» **PROMPT 1**: Display every line of the listing that contains the word "should", matching uppercase and lowercase exactly.

» **EXCERPTED PASSAGE**:
+ + + + + + +
Posted on 09/16/2013 2:11:13 PM PDT by NormsRevenge
WASHINGTON (AP) Drilling and fracking for natural gas don't seem to spew immense amounts of the greenhouse gas methane into the air, as has been feared, a new study says.
The findings bolster a big selling point for natural gas, that it's not as bad for global warming as coal. And they undercut a major environmental argument against fracking, a process that breaks apart deep rock to recover more gas. The study, mostly funded by energy interests, doesn't address other fracking concerns about potential air and water pollution.
The results, which generally agree with earlier Environmental Protection Agency estimates, were published Monday by the Proceedings of the National Academy of Sciences.
About 90 percent of the study funding came from nine energy companies that drill for natural gas with the rest coming from an environmental group. But study authors said they controlled how the research was done and how the wells were chosen for study. And even Robert Howarth of Cornell University, one of the scientists who first raised the methane leak alarm, calls the results "good news."
(Excerpt) Read more at news.yahoo.com ...
I was moving a gas line in my old house in Santa Clara.
During the inspection I asked if they needed to do a leak pressure test.
The inspector said “If we had to do it for all homes in San Jose, 90% would fail”
Have any of these Watermelon Enviro-Nazis ever seen a underground storage well “conditioned”?
Do they even LOOK at the “pending blowdown” reports as filed?
lol.. Call the EPA Hot Line.. :-]
You might get a cash reward.
What the EPA has to say about Methane emissions..
http://epa.gov/climatechange/ghgemissions/gases/ch4.html
That’s scary, what pressure do they use?
The envirofascists don’t care about facts - they don’t want ANY human activity - or any humans for that matter (except themselves, of course).
For a little over 30 years there was a natural gas leak on our road about 500 feet from our house. When the wind was just right it would fill the house with that Mercaptan smell.
The gas company had been called by me and many neighbors numerous times and nothing was ever done and that again is over 30 years.
Only when the property where the leak had occurred was put up for sale did National Fuel Gas come out to fix it. Evidently the Realtor could not sell the land with that stink.
Small leaks which are NOT enough to explode are inconsequential to NFG as gas is so cheap (unless you have to pay for it in you heating bill).
+ + + + + + +
» **Stored records**:
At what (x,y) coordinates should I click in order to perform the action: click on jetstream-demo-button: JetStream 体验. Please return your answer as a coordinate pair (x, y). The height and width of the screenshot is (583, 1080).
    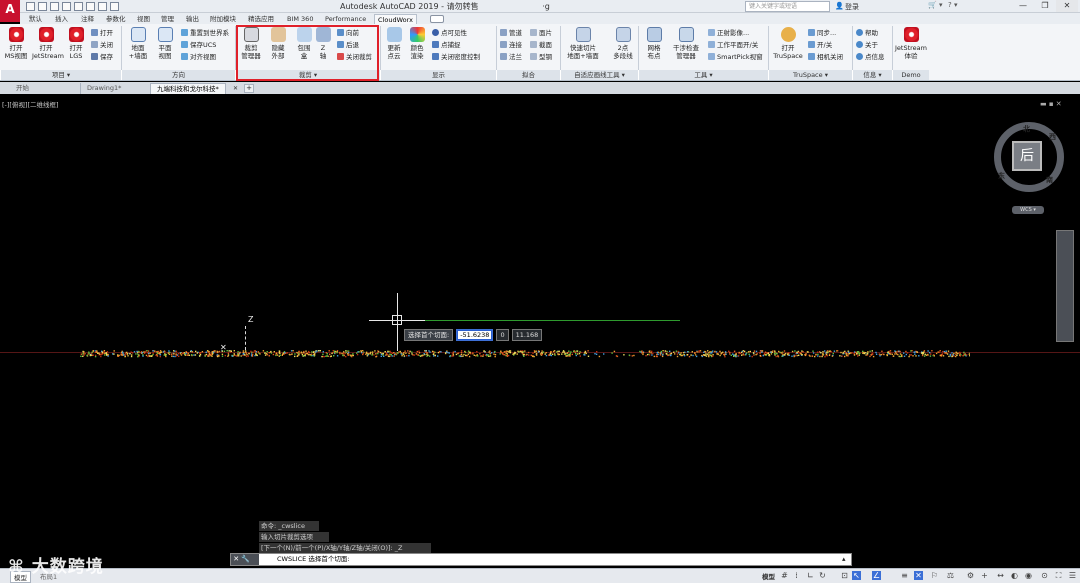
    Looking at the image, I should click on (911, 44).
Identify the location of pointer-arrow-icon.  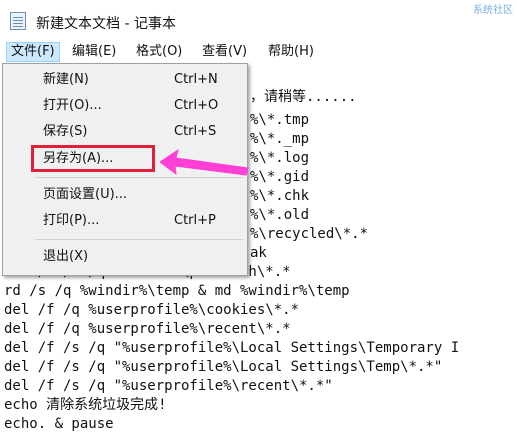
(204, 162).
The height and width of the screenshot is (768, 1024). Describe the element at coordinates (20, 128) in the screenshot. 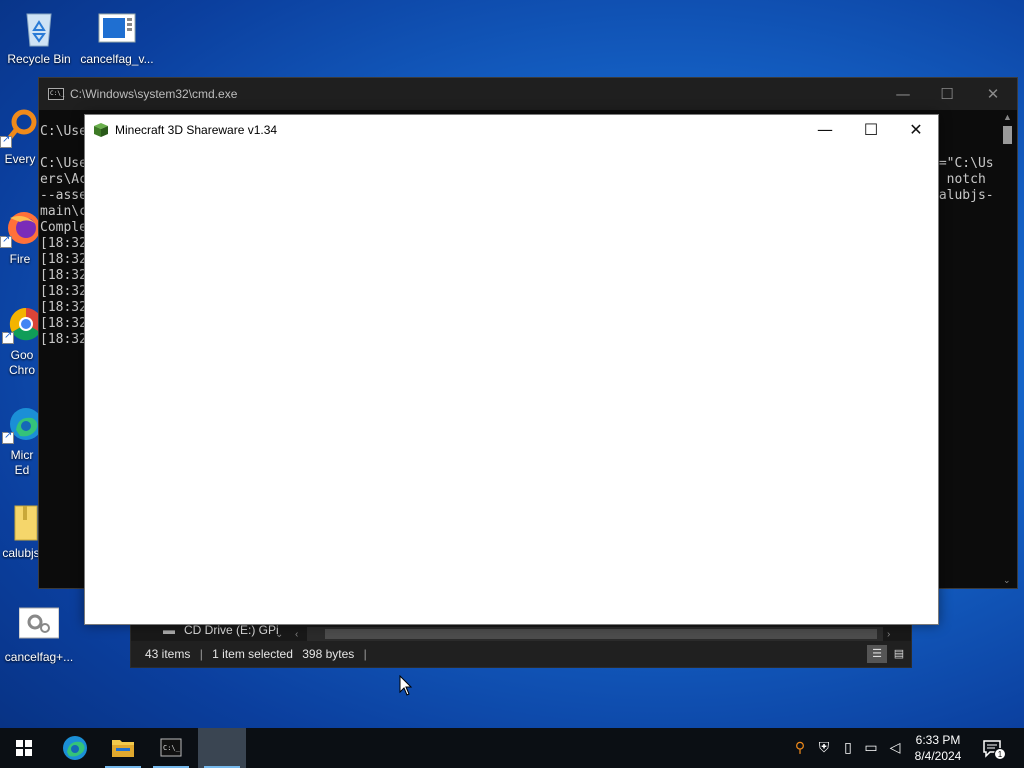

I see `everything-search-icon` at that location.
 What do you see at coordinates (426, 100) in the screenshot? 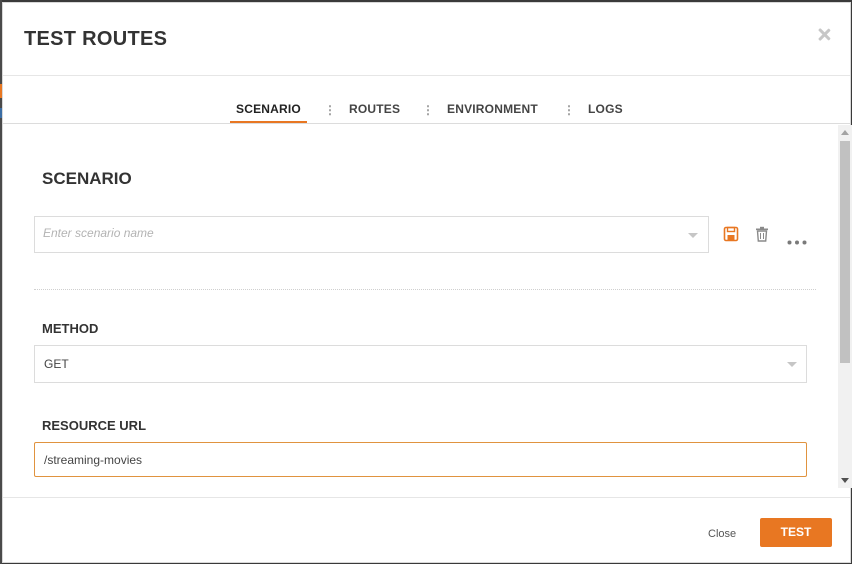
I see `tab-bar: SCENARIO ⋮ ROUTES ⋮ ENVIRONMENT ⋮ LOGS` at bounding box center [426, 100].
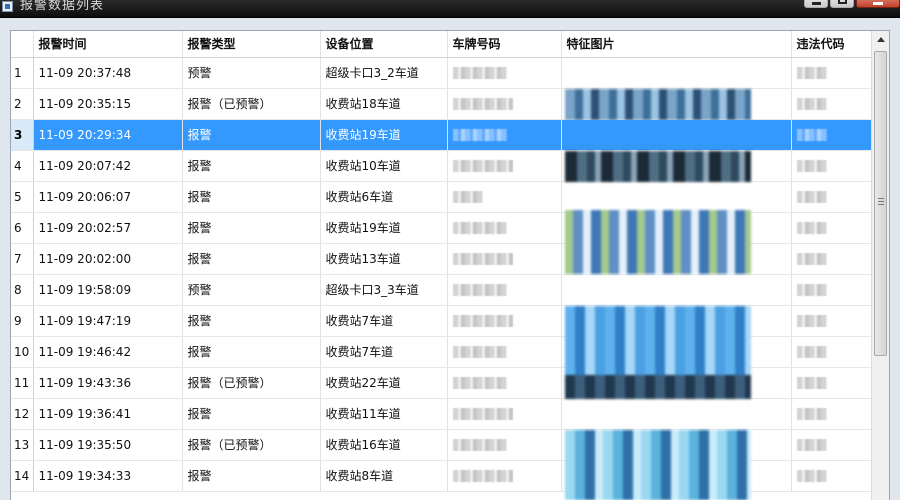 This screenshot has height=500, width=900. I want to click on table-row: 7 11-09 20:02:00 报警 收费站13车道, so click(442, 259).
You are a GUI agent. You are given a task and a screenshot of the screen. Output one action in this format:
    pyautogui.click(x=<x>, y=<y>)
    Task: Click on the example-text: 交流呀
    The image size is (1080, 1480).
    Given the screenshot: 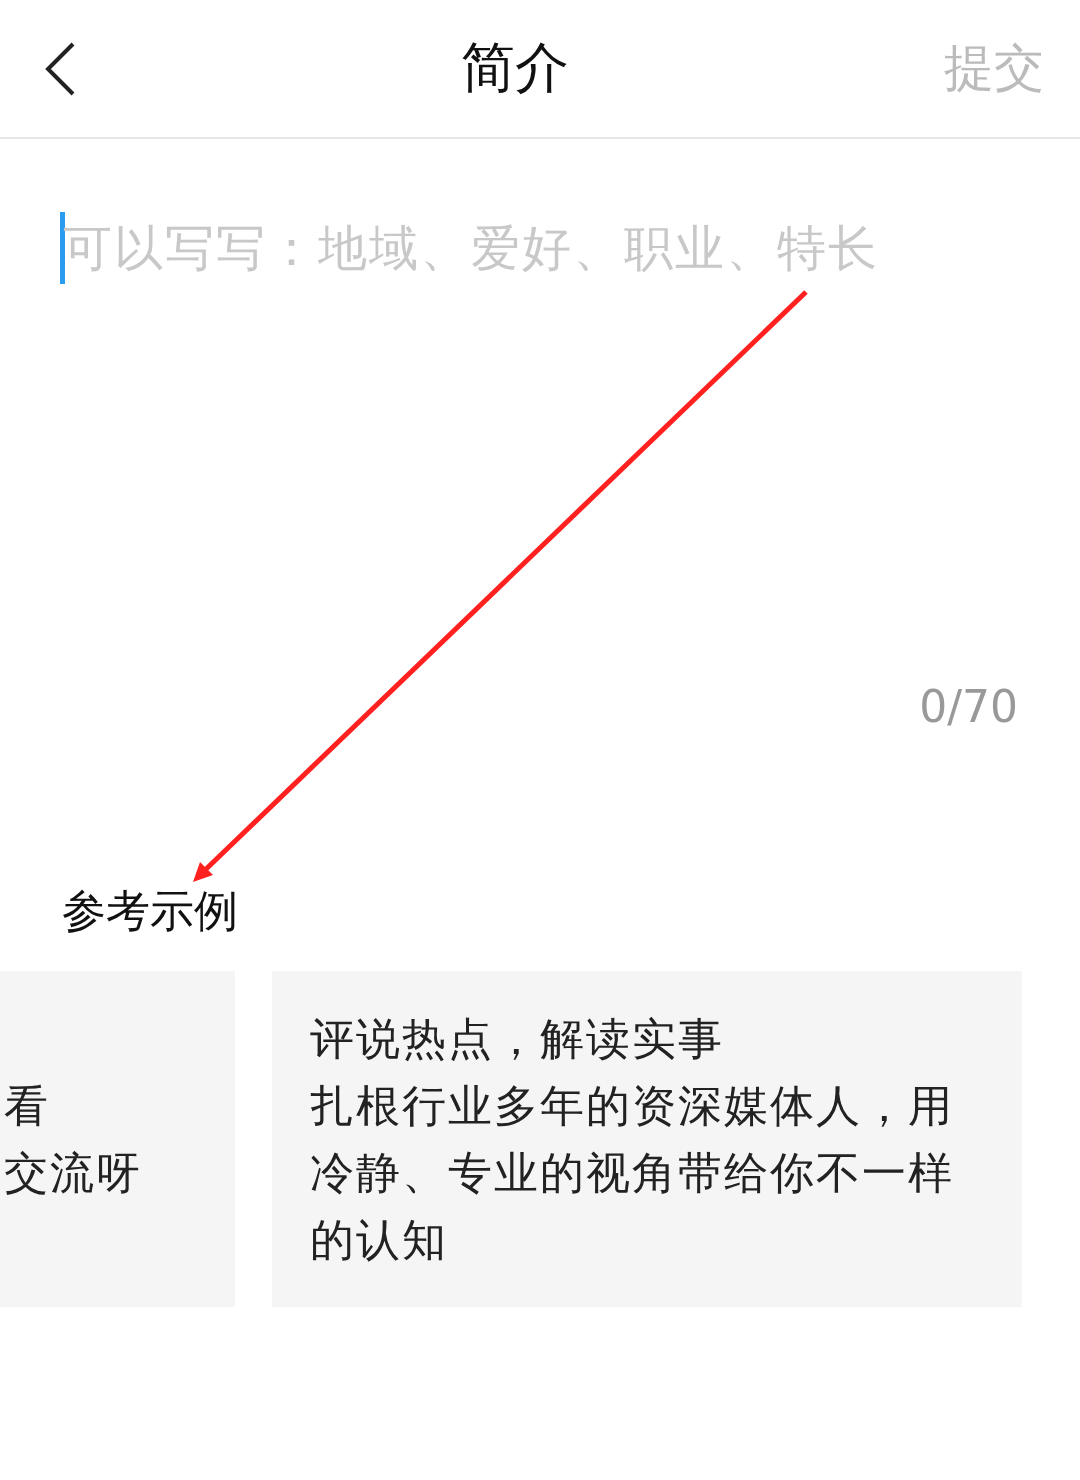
+ + + + + + +
» **PROMPT 2**: In the forum thread about the fracking methane study, how much of the study's funding came from energy companies?

» **PROBLEM SOLUTION 1**:
At what (x,y) coordinates should I click in order to perform the action: click on jetstream-demo-button: JetStream 体验. Please return your answer as a coordinate pair (x, y). The height and width of the screenshot is (583, 1080).
    Looking at the image, I should click on (911, 44).

» **PROBLEM SOLUTION 2**: About 90 percent, from nine energy companies that drill for natural gas.